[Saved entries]
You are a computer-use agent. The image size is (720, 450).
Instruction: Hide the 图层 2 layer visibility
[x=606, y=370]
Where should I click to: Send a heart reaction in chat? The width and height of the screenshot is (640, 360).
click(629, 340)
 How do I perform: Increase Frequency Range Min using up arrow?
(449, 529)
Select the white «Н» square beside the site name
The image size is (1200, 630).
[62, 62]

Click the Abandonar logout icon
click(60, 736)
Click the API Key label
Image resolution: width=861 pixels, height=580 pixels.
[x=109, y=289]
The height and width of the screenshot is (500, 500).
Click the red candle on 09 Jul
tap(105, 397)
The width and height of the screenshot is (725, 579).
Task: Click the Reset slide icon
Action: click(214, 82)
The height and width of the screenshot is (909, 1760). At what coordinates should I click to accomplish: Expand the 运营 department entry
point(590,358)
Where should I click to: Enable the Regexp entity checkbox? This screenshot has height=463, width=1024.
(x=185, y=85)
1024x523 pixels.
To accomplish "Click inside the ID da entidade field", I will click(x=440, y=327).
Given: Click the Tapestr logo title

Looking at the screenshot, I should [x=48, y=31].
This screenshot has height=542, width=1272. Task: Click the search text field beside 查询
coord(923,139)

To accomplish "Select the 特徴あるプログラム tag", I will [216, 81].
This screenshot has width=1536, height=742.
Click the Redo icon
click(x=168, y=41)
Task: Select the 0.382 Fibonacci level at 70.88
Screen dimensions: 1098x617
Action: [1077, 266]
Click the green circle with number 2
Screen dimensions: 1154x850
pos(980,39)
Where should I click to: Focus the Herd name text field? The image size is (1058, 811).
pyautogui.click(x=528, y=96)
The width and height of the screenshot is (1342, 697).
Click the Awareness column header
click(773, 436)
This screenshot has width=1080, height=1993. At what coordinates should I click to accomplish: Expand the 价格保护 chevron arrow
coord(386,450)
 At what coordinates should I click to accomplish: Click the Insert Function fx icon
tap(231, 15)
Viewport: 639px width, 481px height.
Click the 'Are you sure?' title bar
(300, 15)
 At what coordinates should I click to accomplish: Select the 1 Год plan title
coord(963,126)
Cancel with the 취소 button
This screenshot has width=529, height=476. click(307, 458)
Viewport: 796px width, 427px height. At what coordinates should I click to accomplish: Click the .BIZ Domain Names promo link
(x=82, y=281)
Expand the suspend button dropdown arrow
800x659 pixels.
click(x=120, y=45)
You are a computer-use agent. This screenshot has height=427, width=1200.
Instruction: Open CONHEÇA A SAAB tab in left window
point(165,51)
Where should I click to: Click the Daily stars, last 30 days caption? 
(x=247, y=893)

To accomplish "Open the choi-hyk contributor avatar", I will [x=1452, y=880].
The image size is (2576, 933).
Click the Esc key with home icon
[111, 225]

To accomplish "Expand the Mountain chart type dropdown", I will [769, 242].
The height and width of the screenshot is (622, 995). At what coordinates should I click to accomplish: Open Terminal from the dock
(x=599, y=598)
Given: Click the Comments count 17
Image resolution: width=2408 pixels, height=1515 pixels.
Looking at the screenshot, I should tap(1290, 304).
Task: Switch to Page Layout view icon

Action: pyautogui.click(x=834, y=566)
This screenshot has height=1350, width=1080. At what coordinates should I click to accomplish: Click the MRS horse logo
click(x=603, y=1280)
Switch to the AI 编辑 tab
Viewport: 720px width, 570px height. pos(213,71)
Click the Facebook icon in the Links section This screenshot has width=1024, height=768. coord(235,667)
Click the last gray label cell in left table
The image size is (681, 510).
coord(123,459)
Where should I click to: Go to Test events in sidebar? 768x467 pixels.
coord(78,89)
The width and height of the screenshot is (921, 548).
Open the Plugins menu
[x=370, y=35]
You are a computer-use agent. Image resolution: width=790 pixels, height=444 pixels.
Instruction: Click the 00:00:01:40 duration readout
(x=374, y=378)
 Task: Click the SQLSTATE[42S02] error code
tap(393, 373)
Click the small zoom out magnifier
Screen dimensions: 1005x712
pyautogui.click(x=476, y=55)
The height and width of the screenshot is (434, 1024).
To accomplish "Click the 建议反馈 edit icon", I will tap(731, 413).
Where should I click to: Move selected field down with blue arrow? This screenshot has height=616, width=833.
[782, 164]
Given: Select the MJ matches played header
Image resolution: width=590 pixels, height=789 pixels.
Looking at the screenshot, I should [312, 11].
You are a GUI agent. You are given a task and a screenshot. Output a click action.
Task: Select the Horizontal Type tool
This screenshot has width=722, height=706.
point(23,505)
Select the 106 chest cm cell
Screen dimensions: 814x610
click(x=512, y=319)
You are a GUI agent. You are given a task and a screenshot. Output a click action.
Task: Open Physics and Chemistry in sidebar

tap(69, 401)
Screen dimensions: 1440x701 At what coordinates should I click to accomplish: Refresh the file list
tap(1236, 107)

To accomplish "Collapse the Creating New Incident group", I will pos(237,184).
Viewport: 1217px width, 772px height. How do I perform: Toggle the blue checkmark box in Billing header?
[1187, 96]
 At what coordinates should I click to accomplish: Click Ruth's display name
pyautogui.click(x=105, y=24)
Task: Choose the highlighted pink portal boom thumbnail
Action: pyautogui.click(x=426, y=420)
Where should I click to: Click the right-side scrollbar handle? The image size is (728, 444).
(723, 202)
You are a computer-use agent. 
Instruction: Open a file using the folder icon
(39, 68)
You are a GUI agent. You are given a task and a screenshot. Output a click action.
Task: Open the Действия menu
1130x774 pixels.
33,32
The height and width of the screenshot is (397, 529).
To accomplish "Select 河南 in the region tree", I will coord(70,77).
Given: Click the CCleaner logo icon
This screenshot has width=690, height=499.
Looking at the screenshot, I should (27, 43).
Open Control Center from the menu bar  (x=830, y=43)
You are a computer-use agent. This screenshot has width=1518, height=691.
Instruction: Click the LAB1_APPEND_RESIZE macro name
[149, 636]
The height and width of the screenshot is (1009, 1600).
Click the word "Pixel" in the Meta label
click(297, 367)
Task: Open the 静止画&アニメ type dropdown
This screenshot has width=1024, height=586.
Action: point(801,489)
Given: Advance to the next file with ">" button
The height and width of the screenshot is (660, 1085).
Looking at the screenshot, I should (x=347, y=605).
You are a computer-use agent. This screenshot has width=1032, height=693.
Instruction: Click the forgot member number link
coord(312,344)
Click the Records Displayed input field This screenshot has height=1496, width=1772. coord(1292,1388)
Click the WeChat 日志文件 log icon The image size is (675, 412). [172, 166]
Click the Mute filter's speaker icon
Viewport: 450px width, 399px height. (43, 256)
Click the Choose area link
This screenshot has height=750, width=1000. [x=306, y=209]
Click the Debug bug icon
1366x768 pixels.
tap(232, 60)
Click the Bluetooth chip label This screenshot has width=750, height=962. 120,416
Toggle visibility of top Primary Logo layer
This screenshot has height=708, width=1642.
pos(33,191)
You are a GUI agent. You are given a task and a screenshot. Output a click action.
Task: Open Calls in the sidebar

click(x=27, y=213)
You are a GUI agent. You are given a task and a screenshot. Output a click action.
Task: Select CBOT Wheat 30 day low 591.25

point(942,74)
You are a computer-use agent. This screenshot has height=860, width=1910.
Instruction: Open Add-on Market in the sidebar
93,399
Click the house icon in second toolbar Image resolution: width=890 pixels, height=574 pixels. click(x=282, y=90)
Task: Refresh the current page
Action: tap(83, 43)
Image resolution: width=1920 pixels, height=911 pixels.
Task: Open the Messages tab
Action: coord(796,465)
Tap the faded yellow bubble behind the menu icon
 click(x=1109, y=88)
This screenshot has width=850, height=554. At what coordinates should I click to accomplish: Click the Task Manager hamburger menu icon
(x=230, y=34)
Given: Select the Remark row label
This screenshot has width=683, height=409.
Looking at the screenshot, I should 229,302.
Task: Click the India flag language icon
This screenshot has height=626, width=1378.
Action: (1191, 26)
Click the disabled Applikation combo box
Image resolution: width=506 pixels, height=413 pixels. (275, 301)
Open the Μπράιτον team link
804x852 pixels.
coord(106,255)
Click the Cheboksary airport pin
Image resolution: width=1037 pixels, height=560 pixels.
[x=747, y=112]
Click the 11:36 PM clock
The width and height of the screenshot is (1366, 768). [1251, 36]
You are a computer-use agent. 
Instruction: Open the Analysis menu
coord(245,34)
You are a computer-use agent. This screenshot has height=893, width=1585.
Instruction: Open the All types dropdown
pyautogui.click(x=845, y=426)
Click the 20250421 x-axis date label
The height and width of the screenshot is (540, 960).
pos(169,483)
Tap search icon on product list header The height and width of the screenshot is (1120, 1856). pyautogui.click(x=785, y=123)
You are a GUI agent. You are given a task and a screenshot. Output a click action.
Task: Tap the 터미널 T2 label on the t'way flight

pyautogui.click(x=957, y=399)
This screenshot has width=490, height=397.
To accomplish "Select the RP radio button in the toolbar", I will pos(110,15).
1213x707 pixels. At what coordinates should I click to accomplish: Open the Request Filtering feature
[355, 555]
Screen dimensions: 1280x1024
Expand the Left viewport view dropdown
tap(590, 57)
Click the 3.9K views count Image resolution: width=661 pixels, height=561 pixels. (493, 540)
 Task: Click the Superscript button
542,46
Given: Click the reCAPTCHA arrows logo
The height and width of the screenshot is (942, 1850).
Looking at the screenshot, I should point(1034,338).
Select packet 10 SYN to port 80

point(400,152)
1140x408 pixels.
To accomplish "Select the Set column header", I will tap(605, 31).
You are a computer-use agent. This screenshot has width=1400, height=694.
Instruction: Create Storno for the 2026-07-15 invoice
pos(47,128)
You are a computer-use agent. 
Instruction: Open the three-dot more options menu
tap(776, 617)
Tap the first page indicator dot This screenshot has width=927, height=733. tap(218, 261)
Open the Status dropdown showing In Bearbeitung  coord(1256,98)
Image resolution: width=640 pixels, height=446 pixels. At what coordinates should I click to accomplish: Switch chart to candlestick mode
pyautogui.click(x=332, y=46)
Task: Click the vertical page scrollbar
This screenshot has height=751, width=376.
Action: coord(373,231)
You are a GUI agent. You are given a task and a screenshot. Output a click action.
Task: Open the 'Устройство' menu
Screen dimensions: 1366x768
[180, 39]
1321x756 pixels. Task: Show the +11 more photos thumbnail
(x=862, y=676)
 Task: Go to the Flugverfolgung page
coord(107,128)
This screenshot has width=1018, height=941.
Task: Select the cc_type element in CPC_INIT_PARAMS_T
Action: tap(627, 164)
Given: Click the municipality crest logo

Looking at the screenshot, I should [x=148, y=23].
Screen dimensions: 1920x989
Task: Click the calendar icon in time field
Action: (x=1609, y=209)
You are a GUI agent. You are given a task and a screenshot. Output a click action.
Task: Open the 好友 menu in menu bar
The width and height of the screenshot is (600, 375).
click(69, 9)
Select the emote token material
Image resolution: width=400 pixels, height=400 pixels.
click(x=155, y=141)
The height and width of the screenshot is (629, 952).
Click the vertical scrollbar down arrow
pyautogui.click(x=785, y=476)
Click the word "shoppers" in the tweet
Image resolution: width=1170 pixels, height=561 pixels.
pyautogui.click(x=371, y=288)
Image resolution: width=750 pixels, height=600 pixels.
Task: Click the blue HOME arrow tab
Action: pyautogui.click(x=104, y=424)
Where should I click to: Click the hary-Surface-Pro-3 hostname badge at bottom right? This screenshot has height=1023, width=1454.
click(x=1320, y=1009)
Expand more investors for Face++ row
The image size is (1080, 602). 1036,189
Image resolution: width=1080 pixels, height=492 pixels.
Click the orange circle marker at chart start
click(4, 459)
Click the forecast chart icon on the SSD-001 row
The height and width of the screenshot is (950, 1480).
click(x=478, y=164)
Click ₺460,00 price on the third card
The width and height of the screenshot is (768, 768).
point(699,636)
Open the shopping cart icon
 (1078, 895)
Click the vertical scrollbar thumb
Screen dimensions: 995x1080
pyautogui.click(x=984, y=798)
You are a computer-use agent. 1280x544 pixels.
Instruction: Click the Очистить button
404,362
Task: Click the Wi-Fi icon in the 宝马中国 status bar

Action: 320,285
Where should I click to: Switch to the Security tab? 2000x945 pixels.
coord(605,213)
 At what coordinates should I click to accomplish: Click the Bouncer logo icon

- [Exercise objective]:
Repeat the lines above, from the one containing "Where should I click to: Switch" to the final line, word for word and with nothing else.

- [Task solution]:
Where should I click to: Switch to the Security tab? 2000x945 pixels.
coord(605,213)
 At what coordinates should I click to accomplish: Click the Bouncer logo icon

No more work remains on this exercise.